堺市職労(堺市職員労働組合)ブログ

堺市職労(堺市職員労働組合)ブログです。

ワンコインの名作 第4回

智恵子抄高村光太郎(8月19日付)

「そんなにもあなたはレモンを待ってゐた かなしく白くあかるい死の床で」

 高村光太郎は、終戦疎開先の花巻でむかえた。それから約七年にわたって、彼は東北の厳しい自然の中で農耕自炊の生活を送る。戦争協力詩をつくったことへの内省のためである。愛妻智恵子は、すでに一九三八年に世を去っていたが、彼女はなお自分の内に生きているという実感がこの間の彼を支え続けた。

 『智恵子抄』は、高村光太郎による智恵子に対する愛の詩集である。智恵子との出会いによって退廃生活から救われたことへの感謝、世間の無理解と貧困の中の共同生活、智恵子の統合失調症発病、死後も変わらぬ妻への愛情などがうたいあげられている。

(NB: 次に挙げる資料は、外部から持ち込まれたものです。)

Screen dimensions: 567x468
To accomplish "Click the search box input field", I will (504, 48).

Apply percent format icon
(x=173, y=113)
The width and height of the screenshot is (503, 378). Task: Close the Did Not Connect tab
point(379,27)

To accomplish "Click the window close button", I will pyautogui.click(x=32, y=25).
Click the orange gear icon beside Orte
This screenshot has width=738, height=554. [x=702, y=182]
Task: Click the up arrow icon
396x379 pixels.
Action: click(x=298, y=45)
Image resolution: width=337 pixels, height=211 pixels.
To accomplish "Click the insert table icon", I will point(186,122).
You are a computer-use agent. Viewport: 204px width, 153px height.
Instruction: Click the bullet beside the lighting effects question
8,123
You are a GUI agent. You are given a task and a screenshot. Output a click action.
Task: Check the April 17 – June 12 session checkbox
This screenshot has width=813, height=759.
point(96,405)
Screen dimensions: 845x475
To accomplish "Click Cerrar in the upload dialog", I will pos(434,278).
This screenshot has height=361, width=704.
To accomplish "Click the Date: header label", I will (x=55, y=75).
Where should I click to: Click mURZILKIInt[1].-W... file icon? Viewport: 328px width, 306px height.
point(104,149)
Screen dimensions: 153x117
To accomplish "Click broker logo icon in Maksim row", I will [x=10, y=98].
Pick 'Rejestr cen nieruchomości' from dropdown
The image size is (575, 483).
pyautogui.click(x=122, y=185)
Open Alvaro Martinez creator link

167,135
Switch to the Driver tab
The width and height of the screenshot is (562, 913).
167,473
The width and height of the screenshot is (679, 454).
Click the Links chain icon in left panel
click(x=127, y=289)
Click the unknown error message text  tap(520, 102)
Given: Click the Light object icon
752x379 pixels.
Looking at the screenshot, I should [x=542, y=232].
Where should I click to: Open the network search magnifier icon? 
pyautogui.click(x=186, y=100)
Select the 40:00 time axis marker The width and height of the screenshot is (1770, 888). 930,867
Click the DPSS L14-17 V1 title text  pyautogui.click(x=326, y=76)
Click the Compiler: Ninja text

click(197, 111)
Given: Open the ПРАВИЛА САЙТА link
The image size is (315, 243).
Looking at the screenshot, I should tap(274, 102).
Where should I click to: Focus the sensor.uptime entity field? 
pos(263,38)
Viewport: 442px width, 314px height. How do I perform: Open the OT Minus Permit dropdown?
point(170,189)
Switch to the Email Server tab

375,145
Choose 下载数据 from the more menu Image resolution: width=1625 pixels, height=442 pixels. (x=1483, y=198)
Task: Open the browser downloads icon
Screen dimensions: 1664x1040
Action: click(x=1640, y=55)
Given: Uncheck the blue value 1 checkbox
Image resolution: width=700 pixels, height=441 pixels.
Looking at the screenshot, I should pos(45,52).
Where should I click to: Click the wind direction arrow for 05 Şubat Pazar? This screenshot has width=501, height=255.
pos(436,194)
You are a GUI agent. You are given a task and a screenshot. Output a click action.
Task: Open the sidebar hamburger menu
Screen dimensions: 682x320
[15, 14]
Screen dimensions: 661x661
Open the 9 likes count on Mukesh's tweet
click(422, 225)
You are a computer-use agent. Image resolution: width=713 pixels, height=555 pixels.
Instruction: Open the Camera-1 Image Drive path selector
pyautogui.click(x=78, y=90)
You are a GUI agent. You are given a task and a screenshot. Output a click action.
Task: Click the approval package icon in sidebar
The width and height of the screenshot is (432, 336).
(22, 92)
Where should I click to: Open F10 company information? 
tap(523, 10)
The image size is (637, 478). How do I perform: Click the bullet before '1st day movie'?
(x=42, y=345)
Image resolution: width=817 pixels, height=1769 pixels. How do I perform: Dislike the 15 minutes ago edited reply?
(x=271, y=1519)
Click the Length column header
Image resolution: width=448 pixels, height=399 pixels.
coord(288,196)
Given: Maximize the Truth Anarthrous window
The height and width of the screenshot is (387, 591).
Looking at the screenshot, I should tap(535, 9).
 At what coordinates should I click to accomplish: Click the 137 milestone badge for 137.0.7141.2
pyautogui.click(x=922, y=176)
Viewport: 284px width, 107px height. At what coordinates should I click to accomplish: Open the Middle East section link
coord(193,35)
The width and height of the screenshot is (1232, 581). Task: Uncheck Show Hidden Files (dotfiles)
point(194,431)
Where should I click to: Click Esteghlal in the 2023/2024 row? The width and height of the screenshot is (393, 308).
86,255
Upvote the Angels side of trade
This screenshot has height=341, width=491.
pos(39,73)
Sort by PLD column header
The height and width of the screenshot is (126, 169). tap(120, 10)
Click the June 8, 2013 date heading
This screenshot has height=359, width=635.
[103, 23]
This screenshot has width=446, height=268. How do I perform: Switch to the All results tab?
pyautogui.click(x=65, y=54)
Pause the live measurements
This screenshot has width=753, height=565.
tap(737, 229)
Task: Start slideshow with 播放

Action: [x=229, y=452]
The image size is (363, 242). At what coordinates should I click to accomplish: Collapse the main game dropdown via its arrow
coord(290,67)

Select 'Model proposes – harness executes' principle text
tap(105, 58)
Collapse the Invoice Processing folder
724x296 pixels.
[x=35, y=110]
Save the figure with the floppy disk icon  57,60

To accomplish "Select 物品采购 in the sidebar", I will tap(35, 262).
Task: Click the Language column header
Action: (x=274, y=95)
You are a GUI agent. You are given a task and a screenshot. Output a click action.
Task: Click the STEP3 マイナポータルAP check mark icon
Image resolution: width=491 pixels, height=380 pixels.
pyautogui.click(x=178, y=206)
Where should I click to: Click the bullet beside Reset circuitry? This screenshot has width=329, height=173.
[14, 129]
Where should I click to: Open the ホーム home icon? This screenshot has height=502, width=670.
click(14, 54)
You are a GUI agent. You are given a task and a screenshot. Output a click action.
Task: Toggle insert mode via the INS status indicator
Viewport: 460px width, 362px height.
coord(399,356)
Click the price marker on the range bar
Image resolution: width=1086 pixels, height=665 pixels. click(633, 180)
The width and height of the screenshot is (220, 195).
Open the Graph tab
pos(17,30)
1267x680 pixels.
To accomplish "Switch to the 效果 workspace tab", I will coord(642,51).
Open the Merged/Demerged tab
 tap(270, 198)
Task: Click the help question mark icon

 『智恵子抄』を刊行したとき、高村光太郎は五十八歳だった。この詩集には、詩人が四十代から五十代にかけて制作した詩が多く収録されているが、その感性は実に若々しい。しかし、あたかも片想いの女性に捧げるような一方向的な愛とも感じられ、とりわけ智恵子が発病してからの詩では、光太郎の中の智恵子は、いわば偶像化されていく。

 冒頭の一節は、智恵子の臨終の様子をうたった「レモン哀歌」の書き出しである。光太郎が差し出したレモンを智恵子が噛む。レモンの汁が彼女の意識を正常にする。そして「智恵子はもとの智恵子となり生涯の愛を一瞬にかたむけた」。このような一途な相手への愛情と相手も自分を愛しているという信頼がこの詩集の大きな魅力となっている。

 高村光太郎は、智恵子をモデルにしたブロンズ像制作のため、一九五二年に東京に帰る。そして作品を完成させた後、持病の結核が悪化し、一九五六年に七十三歳で死んだ。その彫刻は「乙女の像」として十和田湖畔にたっている。